*WHAT IS NEEDED*:
The expected response is a copy of every line in the entries below that includes the word "computer".

Collected data entries:
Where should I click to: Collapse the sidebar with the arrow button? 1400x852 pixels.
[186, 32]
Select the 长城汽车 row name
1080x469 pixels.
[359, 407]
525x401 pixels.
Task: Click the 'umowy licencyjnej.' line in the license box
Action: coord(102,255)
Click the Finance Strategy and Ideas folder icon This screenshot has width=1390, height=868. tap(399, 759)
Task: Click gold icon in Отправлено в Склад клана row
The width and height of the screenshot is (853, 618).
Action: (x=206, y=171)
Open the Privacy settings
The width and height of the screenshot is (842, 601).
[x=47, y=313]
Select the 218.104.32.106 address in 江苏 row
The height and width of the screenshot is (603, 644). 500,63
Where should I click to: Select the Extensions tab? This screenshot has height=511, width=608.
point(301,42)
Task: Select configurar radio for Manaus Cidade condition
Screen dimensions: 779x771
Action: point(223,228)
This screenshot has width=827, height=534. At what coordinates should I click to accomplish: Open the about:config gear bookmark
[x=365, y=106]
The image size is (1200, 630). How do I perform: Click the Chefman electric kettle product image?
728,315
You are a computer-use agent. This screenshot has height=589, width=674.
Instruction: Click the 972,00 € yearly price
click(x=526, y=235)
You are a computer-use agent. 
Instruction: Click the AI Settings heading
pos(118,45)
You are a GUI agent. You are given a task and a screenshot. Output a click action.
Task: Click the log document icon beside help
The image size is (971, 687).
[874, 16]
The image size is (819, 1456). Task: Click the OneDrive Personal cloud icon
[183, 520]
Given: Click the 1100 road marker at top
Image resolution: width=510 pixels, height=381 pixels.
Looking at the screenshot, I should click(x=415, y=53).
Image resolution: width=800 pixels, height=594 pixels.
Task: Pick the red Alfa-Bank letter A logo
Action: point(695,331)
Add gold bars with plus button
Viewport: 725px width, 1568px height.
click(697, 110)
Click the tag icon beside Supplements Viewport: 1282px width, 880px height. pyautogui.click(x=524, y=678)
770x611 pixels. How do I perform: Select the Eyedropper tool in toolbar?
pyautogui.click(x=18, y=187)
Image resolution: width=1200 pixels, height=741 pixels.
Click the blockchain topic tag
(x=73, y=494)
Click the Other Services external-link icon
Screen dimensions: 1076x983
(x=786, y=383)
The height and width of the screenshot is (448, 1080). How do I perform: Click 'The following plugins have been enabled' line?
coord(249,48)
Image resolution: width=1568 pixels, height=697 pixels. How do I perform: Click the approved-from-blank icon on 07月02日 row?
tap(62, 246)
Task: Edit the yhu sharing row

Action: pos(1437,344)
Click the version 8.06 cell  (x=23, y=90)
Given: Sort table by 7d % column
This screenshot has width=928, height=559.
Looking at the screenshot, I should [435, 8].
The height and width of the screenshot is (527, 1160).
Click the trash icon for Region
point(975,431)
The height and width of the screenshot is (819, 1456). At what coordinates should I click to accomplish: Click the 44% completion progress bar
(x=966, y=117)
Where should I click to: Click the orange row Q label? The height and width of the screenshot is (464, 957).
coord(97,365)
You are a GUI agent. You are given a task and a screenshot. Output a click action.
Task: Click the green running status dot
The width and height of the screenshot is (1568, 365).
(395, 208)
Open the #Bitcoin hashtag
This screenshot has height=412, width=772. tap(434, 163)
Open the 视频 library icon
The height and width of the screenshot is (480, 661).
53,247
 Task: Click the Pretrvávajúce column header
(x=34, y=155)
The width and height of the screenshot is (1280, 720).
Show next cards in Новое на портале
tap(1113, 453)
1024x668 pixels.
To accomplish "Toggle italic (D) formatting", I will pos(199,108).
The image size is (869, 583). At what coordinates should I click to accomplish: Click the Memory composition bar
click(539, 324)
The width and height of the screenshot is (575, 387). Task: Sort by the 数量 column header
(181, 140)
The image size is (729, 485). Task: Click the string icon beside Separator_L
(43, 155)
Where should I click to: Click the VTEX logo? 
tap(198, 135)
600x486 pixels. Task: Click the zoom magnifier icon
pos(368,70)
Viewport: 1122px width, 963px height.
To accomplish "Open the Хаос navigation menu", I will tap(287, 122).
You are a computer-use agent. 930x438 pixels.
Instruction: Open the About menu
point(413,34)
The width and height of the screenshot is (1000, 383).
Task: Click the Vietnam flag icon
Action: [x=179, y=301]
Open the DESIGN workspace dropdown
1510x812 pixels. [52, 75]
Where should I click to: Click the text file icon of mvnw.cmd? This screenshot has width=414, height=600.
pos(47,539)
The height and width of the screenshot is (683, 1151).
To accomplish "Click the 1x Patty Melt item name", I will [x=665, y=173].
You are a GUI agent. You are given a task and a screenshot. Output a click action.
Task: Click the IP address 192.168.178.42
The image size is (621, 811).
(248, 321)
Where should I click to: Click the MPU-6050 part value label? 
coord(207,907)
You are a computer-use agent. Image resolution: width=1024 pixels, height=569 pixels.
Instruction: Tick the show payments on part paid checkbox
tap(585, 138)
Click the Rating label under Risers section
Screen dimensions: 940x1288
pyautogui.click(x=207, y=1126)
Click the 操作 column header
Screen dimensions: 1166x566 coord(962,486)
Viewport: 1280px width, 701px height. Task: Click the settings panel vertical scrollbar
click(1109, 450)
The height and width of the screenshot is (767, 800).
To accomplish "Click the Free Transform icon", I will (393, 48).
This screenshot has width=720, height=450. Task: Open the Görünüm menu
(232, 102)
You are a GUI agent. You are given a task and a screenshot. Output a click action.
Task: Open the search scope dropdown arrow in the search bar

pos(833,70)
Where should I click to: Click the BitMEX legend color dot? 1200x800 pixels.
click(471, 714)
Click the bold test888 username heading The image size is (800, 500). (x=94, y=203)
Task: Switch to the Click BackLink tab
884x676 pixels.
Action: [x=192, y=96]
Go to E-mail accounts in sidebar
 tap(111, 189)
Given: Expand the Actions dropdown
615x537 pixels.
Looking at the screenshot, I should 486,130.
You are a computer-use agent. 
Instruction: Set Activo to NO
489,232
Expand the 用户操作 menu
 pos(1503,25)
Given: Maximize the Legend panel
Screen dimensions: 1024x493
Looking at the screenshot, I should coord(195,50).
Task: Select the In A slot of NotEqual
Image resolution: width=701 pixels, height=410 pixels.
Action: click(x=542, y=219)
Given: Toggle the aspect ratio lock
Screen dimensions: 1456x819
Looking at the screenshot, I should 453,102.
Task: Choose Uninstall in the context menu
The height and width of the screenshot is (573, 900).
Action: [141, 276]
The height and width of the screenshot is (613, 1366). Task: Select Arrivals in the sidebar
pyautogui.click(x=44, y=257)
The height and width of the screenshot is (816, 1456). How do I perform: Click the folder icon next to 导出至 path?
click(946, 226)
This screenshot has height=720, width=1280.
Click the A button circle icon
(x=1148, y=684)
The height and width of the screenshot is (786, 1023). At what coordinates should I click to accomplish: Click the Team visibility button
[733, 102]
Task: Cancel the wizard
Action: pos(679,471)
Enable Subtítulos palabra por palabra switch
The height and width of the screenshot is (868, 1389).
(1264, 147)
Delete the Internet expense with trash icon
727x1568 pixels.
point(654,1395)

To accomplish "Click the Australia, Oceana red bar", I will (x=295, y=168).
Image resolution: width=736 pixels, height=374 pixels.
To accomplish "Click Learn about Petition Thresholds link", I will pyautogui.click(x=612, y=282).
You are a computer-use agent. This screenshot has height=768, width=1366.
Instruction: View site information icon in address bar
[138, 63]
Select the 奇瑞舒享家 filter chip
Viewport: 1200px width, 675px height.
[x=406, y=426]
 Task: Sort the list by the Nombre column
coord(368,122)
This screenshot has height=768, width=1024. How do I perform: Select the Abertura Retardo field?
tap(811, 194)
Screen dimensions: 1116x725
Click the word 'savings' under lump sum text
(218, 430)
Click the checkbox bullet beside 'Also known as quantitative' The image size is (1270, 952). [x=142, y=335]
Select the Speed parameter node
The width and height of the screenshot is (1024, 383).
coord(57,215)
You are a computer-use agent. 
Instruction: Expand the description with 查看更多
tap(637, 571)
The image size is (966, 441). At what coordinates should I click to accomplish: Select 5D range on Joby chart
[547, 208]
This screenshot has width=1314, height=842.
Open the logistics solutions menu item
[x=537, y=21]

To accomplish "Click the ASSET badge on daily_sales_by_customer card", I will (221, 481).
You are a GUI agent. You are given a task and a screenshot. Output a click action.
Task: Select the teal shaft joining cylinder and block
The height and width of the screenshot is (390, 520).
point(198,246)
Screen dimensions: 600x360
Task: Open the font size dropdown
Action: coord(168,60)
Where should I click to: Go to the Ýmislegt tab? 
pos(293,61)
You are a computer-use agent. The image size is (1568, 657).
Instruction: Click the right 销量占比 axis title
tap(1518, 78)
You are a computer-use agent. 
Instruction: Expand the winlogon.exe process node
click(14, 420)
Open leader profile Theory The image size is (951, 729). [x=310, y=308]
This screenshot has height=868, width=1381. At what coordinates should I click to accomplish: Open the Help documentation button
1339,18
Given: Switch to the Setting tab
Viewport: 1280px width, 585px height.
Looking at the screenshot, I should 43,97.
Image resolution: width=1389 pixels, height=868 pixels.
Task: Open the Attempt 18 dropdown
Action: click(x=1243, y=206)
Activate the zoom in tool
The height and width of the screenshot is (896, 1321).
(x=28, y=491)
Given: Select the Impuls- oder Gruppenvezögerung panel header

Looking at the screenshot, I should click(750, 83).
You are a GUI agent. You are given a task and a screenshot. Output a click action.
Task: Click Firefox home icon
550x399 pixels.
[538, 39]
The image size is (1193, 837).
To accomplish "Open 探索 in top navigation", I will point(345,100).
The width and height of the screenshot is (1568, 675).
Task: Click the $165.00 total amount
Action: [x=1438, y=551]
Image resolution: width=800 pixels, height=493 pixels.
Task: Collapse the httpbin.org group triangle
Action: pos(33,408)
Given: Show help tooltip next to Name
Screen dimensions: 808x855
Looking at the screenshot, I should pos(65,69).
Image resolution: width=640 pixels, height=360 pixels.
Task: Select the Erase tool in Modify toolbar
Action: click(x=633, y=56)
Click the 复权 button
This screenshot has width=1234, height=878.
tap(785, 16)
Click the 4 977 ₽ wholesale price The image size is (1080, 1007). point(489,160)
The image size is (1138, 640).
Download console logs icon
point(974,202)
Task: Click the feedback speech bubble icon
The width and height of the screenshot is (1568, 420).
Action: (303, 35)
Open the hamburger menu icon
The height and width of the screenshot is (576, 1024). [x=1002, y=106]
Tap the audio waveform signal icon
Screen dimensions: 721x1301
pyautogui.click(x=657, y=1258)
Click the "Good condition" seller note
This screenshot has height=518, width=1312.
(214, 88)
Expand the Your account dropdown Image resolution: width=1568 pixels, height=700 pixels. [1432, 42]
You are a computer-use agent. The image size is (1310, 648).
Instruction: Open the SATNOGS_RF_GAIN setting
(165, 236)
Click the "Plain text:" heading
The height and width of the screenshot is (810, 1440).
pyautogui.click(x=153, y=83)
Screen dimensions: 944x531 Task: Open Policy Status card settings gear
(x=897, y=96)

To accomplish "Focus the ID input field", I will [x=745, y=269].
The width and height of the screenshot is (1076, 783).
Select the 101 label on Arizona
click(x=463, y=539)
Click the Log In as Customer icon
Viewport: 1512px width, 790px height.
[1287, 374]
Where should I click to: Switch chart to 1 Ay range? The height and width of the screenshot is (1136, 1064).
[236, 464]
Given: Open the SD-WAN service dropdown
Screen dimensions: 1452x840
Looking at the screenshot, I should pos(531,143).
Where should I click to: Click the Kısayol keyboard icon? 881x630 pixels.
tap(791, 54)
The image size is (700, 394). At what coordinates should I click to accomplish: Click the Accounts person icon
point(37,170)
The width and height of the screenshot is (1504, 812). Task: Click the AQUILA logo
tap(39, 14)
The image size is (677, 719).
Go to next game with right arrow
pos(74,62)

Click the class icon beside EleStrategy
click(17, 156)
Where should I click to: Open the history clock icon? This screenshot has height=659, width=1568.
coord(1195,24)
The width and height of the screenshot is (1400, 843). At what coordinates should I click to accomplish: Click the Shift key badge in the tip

*RESPONSE TO THIS TASK*:
You are a computer-use agent. This screenshot has height=589, width=674.
You are a computer-use agent. 
You are a computer-use agent. 930x438 pixels.
You are a computer-use agent. Image resolution: width=1024 pixels, height=569 pixels.
You are a computer-use agent. 
You are a computer-use agent. This screenshot has height=768, width=1366.
You are a computer-use agent. 
You are a computer-use agent. The image size is (1568, 657).
You are a computer-use agent. 
You are a computer-use agent. The image size is (1310, 648).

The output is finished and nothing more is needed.